Vanguard principal Daniel Wallick and product manager Hugh Watters explain fund costs and the significant role they play in a fund’s overall performance.


Emily Farrell: Ann asked us a great question. It really gets back to the cost discussion, which is so crucial. She asked, “Please discuss all the types of fees, management, commissions, sales charge, load, operating expenses, and taxes.” So we only have a certain amount of time, but, Hugh, could you talk a little bit about what should an investor be thinking about when they’re thinking about cost?

Hugh Watters: Yeah, I mean I think there’s two key components, right? There’s the cost in which we’re paying the actual manager to run this, so that talent piece that I mentioned. Right, there’s a cost involved with securing world class talent that we think can outperform over the longer term period. And that can be, in the case of Vanguard, there’s generally a variable cost as well, based on the performance of a particular manager. And there’s obviously the Vanguard piece, right, the economies of scale that we bring to the table that as the funds get larger, you know, we inherently have this mechanism to lower the fees over time, given our sort of unique ownership structure.

Emily Farrell: Right.

Hugh Watters: So I think you just need to be aware of how much other managers’ taking of that overall fee and is that worth really the performance that they’ve been able to deliver over a longer-term period.

Emily Farrell: Yeah, I would imagine it’s a little confusing though because at the end of the day if I’m the investor sitting there with my fund information, what should I be focusing on?

Daniel Wallick: So there’s two things, and I think she raises those questions. One is expense ratio, which is what Hugh was identifying there; and that should be disclosed for every fund, and you can find out what that number is as a fee. So you want to look at that.

If you’re buying that directly, perhaps from Vanguard or somebody else, you’re not paying any of the marketing fees or any of those. But then the other issue would be taxes, and I think she raises that, and that’s an important thing to address.

Emily Farrell: Yes, exactly.

Daniel Wallick: So if I could, right, we did run some research that tried to look- In academic terms, it’s called ex ante, which is, is there anything that signals us ahead of time to indicate future success? And Hugh mentioned this a little bit.

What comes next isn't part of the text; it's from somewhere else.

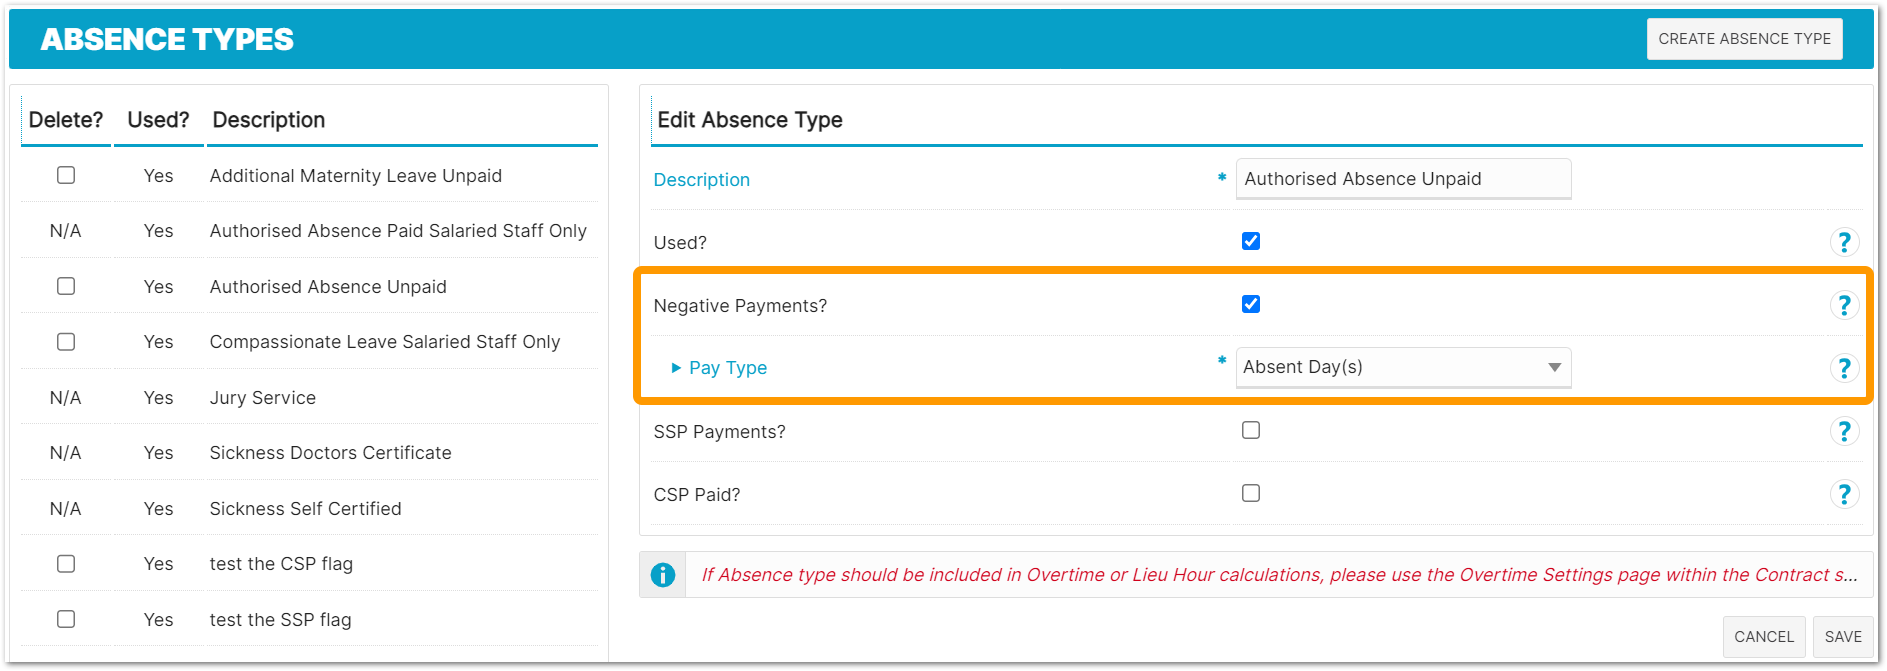
Task: Open help icon for SSP Payments
Action: (x=1844, y=431)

And so we looked at everything. We looked at fund size, we looked at past performance—looked exactly at what Dave had suggested there—we looked at fund size, age of the funds, concentration of the funds—either they have a little bit of stock or a lot of stocks—number of stocks. And the only thing we found that was predictive of future success was cost. So more expensive funds underperformed lower cost funds. That was the only thing that was statistically significant. Right, so that’s the only thing that mattered ultimately.*

*Source: Daniel W. Wallick, Brian R. Wimmer, CFA®, and James J. Balsamo, M.Sc. 2015. Shopping for alpha: You get what you don’t pay for. Valley Forge, PA: The Vanguard Group.

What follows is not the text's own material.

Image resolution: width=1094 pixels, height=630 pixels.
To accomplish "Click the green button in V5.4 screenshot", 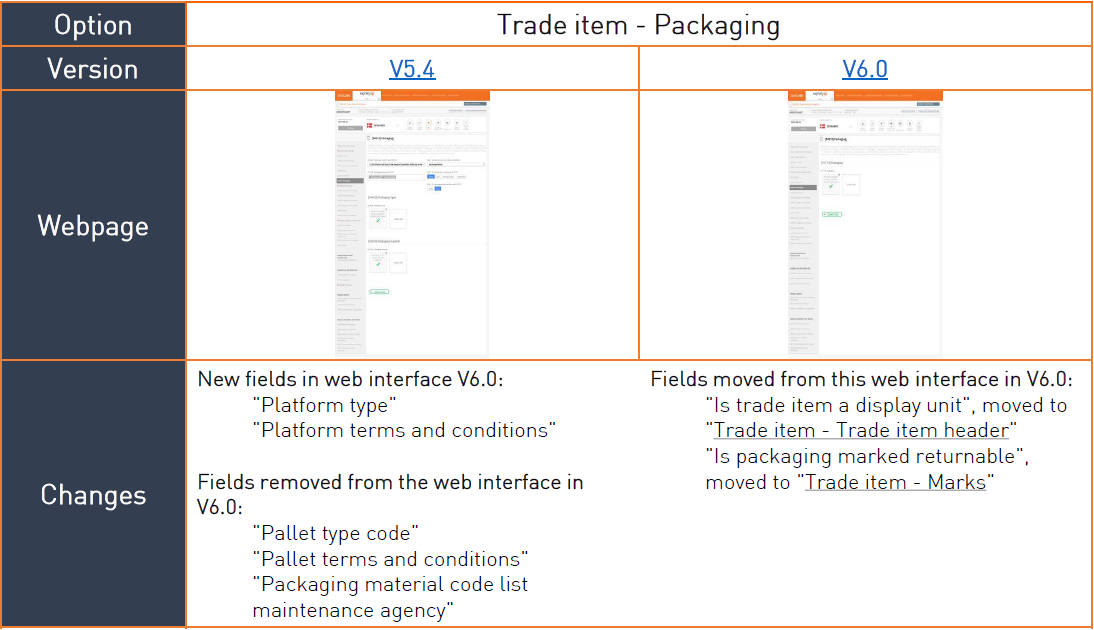I will 379,292.
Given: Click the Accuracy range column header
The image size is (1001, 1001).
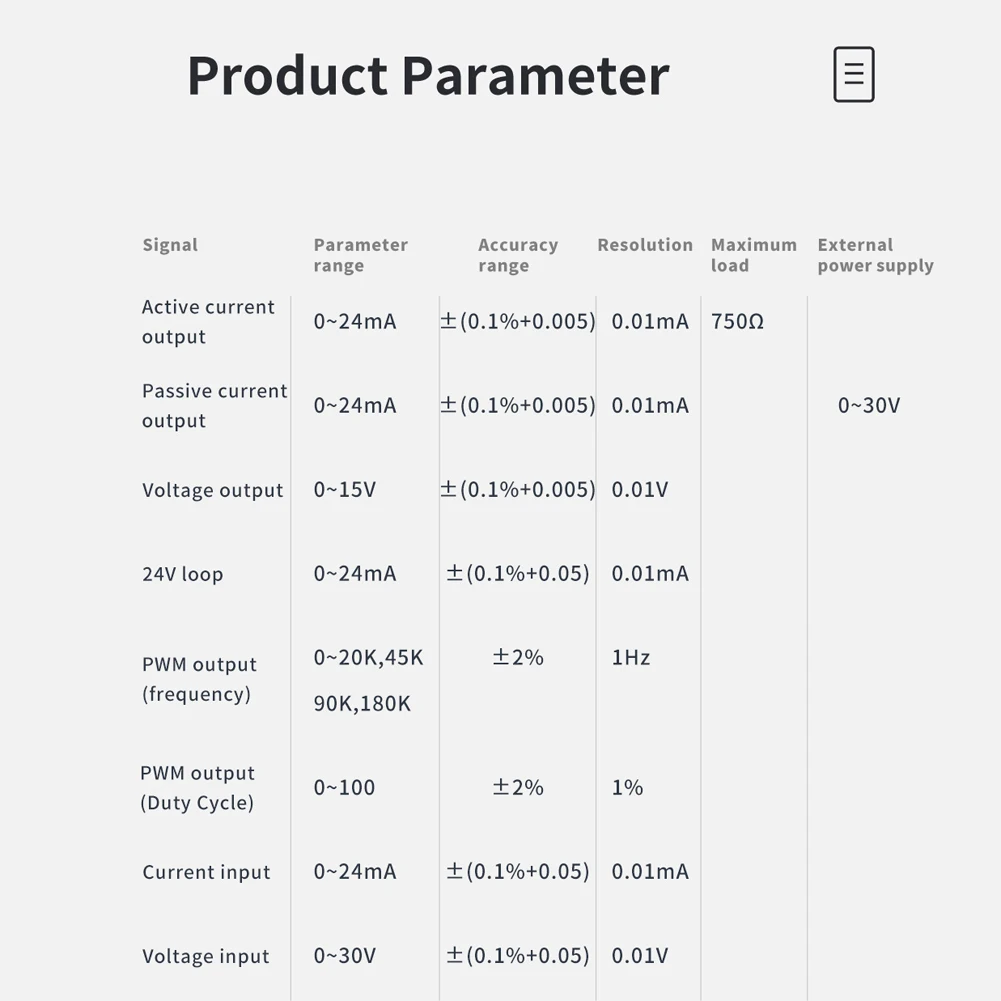Looking at the screenshot, I should pos(517,255).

Daniel Wallick: And Vanguard active is actually incredibly low cost. It’s about 37 basis points. That’s cheaper than 99% of our competitors and 70% of the indexes that are out there. So although some people sometimes use the shorthand of active is more expensive than indexing, it’s actually not always the case. But we do think cost is something for everybody to be cognizant of.*

*Sources: Douglas Grim and Daniel W. Wallick. 2017. The role of active management in portfolio construction. Valley Forge, Pa: The Vanguard Group.
Brian R. Wimmer, CFA and Daniel W. Wallick. 2013. Analyzing multi-manger funds: Does management structure affect performance? Valley Forge, Pa: The Vanguard Group.